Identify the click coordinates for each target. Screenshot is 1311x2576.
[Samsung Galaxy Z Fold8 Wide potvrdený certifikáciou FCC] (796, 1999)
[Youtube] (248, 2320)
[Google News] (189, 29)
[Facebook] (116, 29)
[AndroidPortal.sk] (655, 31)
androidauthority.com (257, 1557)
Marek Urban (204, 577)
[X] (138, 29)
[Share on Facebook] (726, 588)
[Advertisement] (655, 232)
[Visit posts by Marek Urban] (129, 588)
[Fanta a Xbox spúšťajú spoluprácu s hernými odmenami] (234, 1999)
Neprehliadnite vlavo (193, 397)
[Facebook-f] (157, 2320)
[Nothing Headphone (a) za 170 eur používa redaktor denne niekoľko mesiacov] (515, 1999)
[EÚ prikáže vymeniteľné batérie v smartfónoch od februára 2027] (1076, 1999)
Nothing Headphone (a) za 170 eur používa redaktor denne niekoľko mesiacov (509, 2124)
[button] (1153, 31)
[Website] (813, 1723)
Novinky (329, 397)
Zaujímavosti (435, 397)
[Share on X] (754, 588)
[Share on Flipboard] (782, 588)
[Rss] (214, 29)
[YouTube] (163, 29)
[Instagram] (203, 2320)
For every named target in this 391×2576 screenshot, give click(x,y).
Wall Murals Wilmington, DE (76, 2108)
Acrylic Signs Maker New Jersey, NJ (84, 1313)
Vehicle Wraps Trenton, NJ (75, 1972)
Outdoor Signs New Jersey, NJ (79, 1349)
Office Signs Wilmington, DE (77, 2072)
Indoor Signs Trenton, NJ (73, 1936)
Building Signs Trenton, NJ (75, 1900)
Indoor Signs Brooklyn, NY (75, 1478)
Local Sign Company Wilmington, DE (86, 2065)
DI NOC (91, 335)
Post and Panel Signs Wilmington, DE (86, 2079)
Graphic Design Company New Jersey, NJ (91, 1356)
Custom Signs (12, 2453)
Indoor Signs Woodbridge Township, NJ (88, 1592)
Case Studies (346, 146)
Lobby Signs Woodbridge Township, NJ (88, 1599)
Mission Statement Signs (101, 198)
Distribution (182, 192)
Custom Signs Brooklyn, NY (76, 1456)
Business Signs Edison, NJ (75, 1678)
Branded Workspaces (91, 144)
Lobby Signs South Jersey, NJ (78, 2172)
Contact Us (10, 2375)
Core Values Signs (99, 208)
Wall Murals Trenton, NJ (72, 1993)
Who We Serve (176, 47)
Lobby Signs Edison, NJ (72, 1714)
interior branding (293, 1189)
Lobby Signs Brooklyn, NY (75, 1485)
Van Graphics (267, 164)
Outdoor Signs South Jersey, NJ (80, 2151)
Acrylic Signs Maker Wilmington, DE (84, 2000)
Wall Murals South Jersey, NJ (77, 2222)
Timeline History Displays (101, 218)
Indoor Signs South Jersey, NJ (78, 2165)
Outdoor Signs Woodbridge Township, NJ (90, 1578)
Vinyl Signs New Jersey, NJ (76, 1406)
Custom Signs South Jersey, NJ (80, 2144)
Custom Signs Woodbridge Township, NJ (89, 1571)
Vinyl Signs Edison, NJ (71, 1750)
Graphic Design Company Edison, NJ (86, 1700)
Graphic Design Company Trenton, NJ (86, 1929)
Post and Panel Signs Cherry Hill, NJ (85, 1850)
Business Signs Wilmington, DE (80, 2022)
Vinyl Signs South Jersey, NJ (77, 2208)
- - -
Nothing but the lines from the one containing "Contact Us (10, 2375)" to the end of the entries belongs in the answer, and each must match exactly.

■ Task solution ■
Contact Us (10, 2375)
Core Values Signs (99, 208)
Wall Murals Trenton, NJ (72, 1993)
Who We Serve (176, 47)
Lobby Signs Edison, NJ (72, 1714)
interior branding (293, 1189)
Lobby Signs Brooklyn, NY (75, 1485)
Van Graphics (267, 164)
Outdoor Signs South Jersey, NJ (80, 2151)
Acrylic Signs Maker Wilmington, DE (84, 2000)
Wall Murals South Jersey, NJ (77, 2222)
Timeline History Displays (101, 218)
Indoor Signs South Jersey, NJ (78, 2165)
Outdoor Signs Woodbridge Township, NJ (90, 1578)
Vinyl Signs New Jersey, NJ (76, 1406)
Custom Signs South Jersey, NJ (80, 2144)
Custom Signs Woodbridge Township, NJ (89, 1571)
Vinyl Signs Edison, NJ (71, 1750)
Graphic Design Company Edison, NJ (86, 1700)
Graphic Design Company Trenton, NJ (86, 1929)
Post and Panel Signs Cherry Hill, NJ (85, 1850)
Business Signs Wilmington, DE (80, 2022)
Vinyl Signs South Jersey, NJ (77, 2208)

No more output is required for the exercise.